* _Task directions_
Begin at the line with "Where should I" and output every line through the end of the records, exactly as given. Omit pictures.

....

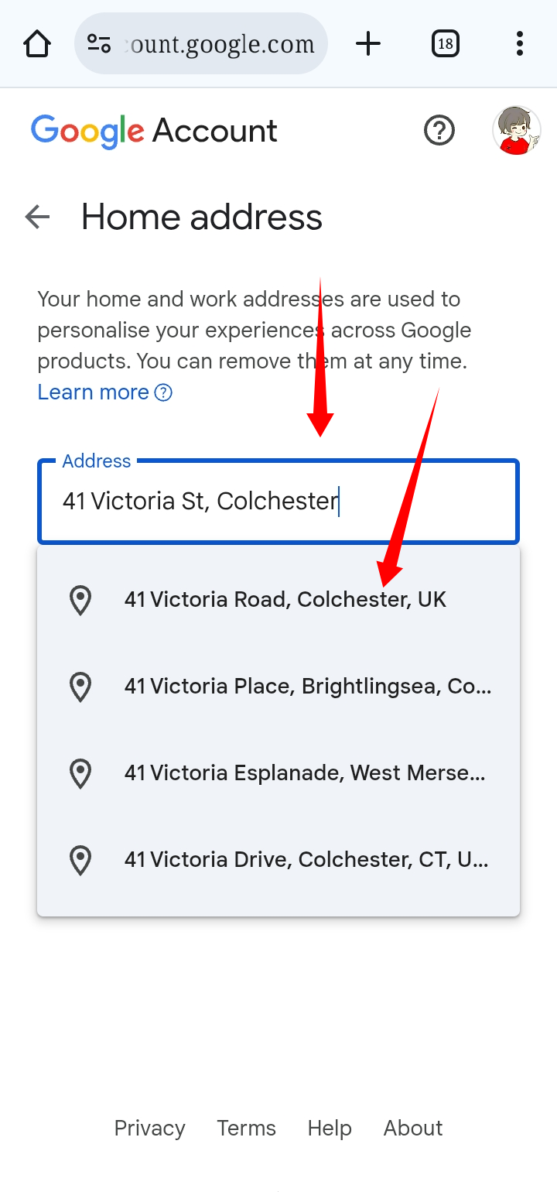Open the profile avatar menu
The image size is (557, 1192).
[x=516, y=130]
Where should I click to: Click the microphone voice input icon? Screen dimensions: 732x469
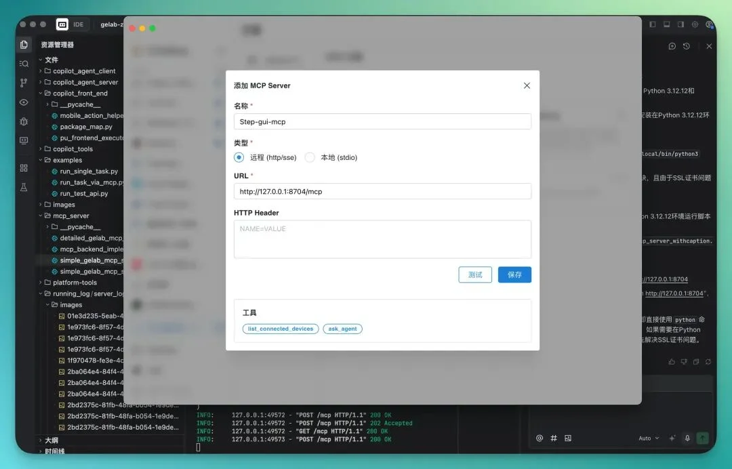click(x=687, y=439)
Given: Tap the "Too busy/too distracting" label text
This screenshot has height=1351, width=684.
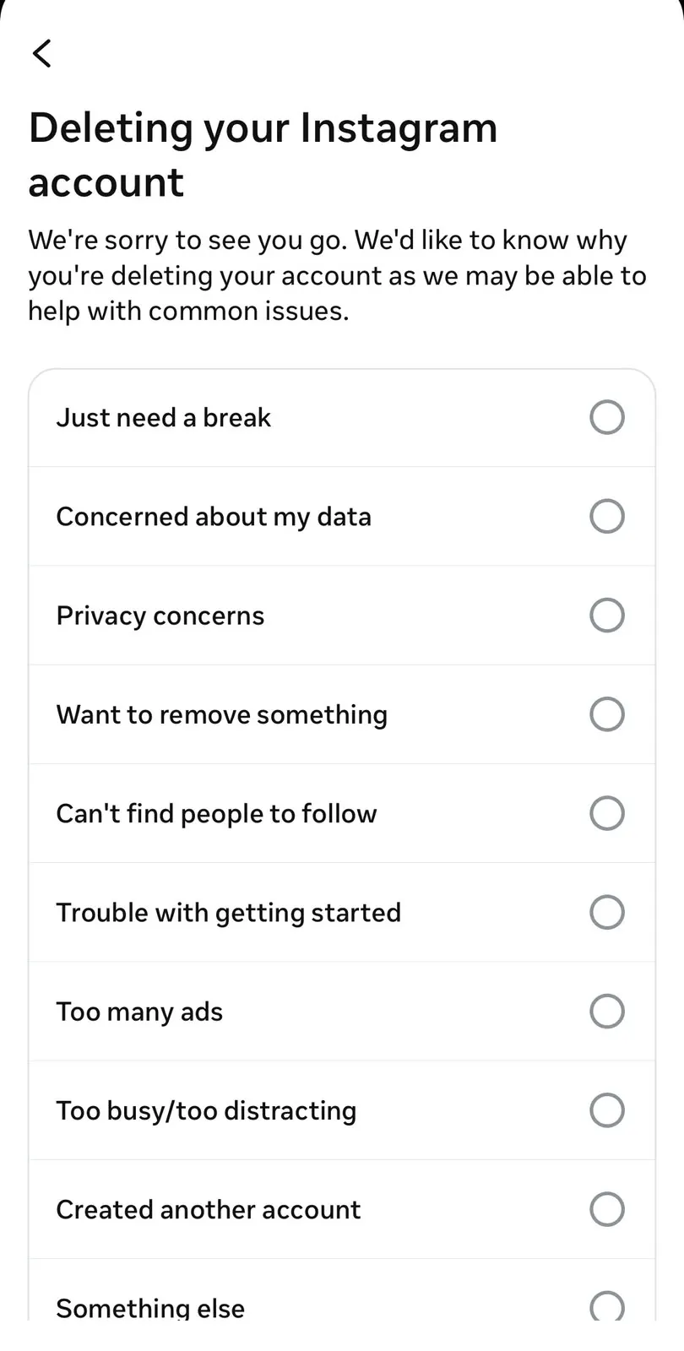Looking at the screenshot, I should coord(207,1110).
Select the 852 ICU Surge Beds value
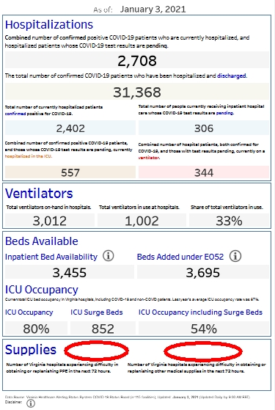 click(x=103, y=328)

....

* _Solution to this problem_
Where should I click to: Click the microphone voice input icon? Screen dimensions: 732x469
click(x=687, y=439)
Given: Tap the "Too busy/too distracting" label text
This screenshot has height=1351, width=684.
Looking at the screenshot, I should coord(207,1110).
Select the 852 ICU Surge Beds value
 click(x=103, y=328)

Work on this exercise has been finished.